Temporary Configuration (Testing)#

from monarch.config import configured

def test_with_custom_config():
    # Configuration is scoped to this context
    with configured(
        enable_log_forwarding=True,
        message_delivery_timeout="1m"
    ) as config:
        # Config is active here
        assert config["enable_log_forwarding"] is True

    # Config is automatically restored after the context

Nested Overrides#

from monarch.config import configured

with configured(default_transport=ChannelTransport.TcpWithLocalhost):
    # Inner config overrides logging knobs only; default_transport
    # stays put.
    with configured(
        enable_log_forwarding=True,
        tail_log_lines=50,
    ) as config:
        assert (
            config["default_transport"]
            == ChannelTransport.TcpWithLocalhost
        )
        assert config["enable_log_forwarding"]
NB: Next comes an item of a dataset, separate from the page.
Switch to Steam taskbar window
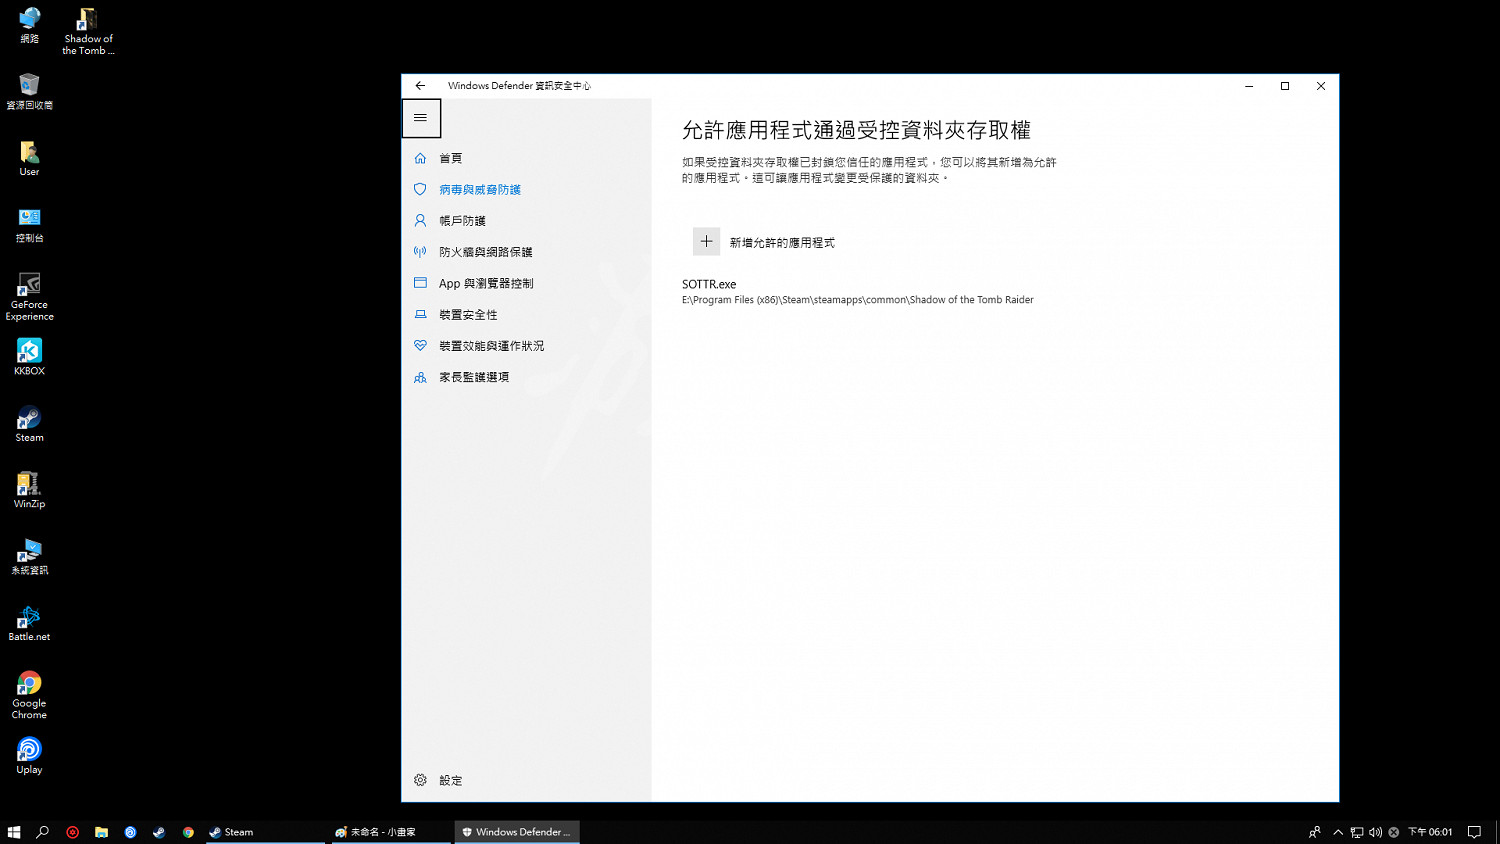The height and width of the screenshot is (844, 1500). 265,832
# After both contexts exit the process is back to the previous settings.

Duration Formats#

from monarch.config import configured

# Various duration formats are supported
with configured(
    message_delivery_timeout="90s",        # 1m 30s
    host_spawn_ready_timeout="5m",         # 5 minutes
    mesh_proc_spawn_max_idle="1h 30m",     # 1 hour 30 minutes
):
    # Timeouts are active
    pass

Environment Variable Override#

Configuration can also be set via environment variables:

# Set codec max frame length to 100 GiB
export HYPERACTOR_CODEC_MAX_FRAME_LENGTH=107374182400

# Enable log forwarding
export HYPERACTOR_MESH_ENABLE_LOG_FORWARDING=true

# Set message delivery timeout to 5 minutes
export HYPERACTOR_MESSAGE_DELIVERY_TIMEOUT=5m

Environment variables are read during initialization and can be overridden programmatically.